The lights are going out a little earlier this weekend. Saturday marks Earth Hour. Starting at 8:30 p.m. in your time zone you are encouraged to turn off any non-essential lights for one hour. This hour represents a moment of solidarity for our planet.
Earth Hour started in 2007 as a lights-out event in Sydney Australia. It has since spread throughout the globe with over 180 countries taking part in the movement. Organized by the World Wildlife Fund (WWF) it is the biggest grassroots movement for the environment. Earth Hour has helped bring to light the dangers of climate change and sparked environmental action around the world.
You can help the environment (and even your wallet) beyond a single hour this March 24th. We’ve compiled a short list of free or low-cost things you can do to help the environment. Oh, and you could probably save a few hundred bucks as well. To make it easier we’ve broken it down to no cost and low-cost options.
Phantom power is electricity used by plugged-in products that aren’t actually doing anything. For example, a plugged phone charger or coffee maker with no phone being charged or coffee being made. So, when you’re not using products like these consider pulling the plug. Not only will you reduce the amount of electricity you use, but you could save $50 off your electricity bill.
You probably didn’t realize but the air is nature’s hairdryer, clothes dryer and dishwasher dryer. You can save a ton of energy by letting your clothes air dry instead of sticking it all in the dryer. If you do need to use the dryer, consider letting towels and heavier clothes air dry. This can help reduce the minutes your dryer uses and save you a little money. (BONUS: If you use your clothes dryer, clean the lint tray after every use. A clogged one uses 30% more energy!)
Similarly, you can air dry your dishes after you’ve preferably hand washed them, but if you vow to use your dishwasher, always try to wait for a full load of dishes and switch to the air-dry option after washing.
You can use curtains and/or blinds to use mother nature as your natural heater and/or air conditioner. For the winter months, open your curtains and let that sunlight in. It can help warm up your space and help you rely less on your heater. In the summer do the exact opposite. Close them up to block out the light and help keep the heat out. This once again lessens your dependency on your air conditioner. Now in the summer and winter, you’ll be able to save money and a whole lot of energy.
Change Your Light Bulbs:
An easy first step for everyone is changing your light bulbs. Replacing any incandescent light bulbs with compact fluorescent light (CFL) bulbs can easily save you money and energy. Not only are CFL bulbs more energy efficient but they last much longer than traditional bulbs. That means you’ll save money by not replacing them all the time and your electrical bill.

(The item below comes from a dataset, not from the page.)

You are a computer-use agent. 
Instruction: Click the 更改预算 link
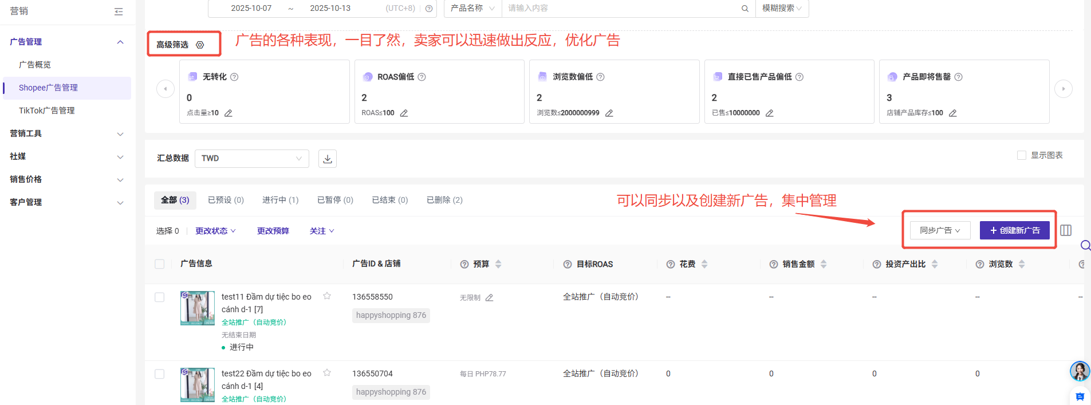point(273,231)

Feeling a draft from a window or door? You might want to insulate that. It’s not efficient to heat a room that is always letting in the cold and luckily its an easy fix. You can use weather strips to line windows and doors, or you even use bubble wrap to coat your windows to keep the cold out. Either way, you’ll be using less energy heating your space and using more of your own money for yourself.
Program Your Thermostat
Programming your thermostat can be another way to save energy and a few bucks. The simplest thing to do to save money is to schedule when your heating and air conditioning are on and off. When you’re in the house have it on and when you’re out turn it off. There’s no point in heating/cooling a space that is not in use.
Also, when you do have your heating or air conditioning on, take advantage of the off-peak hours of your hydro provider. You can save money by programming your thermostat to work within the off-peak hours of your city.